さて、国は定額で支払いをしています。民間事業者が紹介して就職まで進むと、30万円を受け取ることができます。ここが損益分岐点です。もし、就職支援にかかるコストが20万円と見込まれれば、この人に対しては紹介まで含めたサービスを行うべきです。しかし、もし、50万円掛かりそうだということになれば、サービスの程度を落とすべきです。例え就職に成功させたところで、必要と見込まれる経費は50万円、もらえるのは30万円です。20万円の損ですから。全然サービスを提供しないと、問題になる可能性がありますから、支援を行えば受け取ることができる10万円の範囲内で適当な水準のサービスを提供することになるでしょう。
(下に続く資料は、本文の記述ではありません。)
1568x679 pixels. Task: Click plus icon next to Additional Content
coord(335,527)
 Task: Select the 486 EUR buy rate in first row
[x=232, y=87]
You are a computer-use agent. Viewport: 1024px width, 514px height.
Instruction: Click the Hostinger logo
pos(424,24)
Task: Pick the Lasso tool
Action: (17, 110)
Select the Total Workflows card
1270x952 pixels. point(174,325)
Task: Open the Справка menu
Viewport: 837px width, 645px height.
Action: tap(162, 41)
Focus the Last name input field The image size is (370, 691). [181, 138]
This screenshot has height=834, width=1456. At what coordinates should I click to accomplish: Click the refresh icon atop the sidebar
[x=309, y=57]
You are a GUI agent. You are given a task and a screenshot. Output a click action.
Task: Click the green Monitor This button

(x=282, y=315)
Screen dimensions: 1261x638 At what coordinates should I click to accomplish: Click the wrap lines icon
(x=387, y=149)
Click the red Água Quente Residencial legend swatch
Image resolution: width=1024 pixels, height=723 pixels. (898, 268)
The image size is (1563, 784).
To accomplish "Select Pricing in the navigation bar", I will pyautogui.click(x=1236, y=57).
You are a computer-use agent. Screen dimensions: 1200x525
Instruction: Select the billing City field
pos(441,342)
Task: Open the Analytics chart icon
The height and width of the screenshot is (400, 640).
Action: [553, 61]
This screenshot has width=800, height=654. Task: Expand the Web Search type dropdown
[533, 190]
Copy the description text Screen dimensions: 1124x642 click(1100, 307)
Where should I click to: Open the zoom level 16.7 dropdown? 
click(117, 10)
この予想を裏付けるようなことが、国民年金で起こっている様です。社会保険庁が、民間に、国民年金未納者への督促を委託しました。その結果を朝日新聞が報じています。(2007年5月17日)

「1ヶ月分の保険料徴収にかかった費用は同じ地域の社会保険事務所のほぼ半分になる成果が出ている。

しかし、一方で民間ゆえの課題も浮き彫りになってきた。民間会社は遠隔地や長期滞納者には督促していない-----社保庁は経済合理性優先の問題点を指摘する。実際、民間は社会保険事務所が行うような手間のかかる戸別訪問はほとんどせず、電話や文書での督促が中心だ。

肝心の納付率(昨年9月末時点)は、民間委託した5府県のうち3地域で前年度をやや上回ったが、他の2地域は前年度より低迷。同じ5府県の社会保険事務所の納付率がいずれも0.2から2.2ポイント上がったのと対照的だった。

民間会社からは『1万円を集めるために5万円のコストをかけることが許されるのか』『コストをかけてもやらなければならない部分は公の役割では。なんでも民間ということではなく役割分担が必要』といった声が出ている。」

どのようなインセンティブスキームが作られているのかよく分かりませんが、成果主義であれ、投入比例であれ、民間会社としては最も儲かる方法をとるはずです。コストをかけて採算割れになるようなことをしないのは当たり前です。記事では「手間のかかる戸別訪問はほとんどせず」となっていますが、手間を惜しんでいるわけではないでしょう。かかるのはコストです。

コストを抑えるというのは入ってくる収入との相対関係です。戸別訪問に対する報酬を上げれば、当然、民間会社も戸別訪問をするでしょう。採算が合う範囲で。そのときコストがどうなるのかという問題です。当然、現在のような民間はコストが半分というわけには行きません。

民間会社の声として紹介されているのは、官民の役割を考えるときかなり重要な論点でしょう。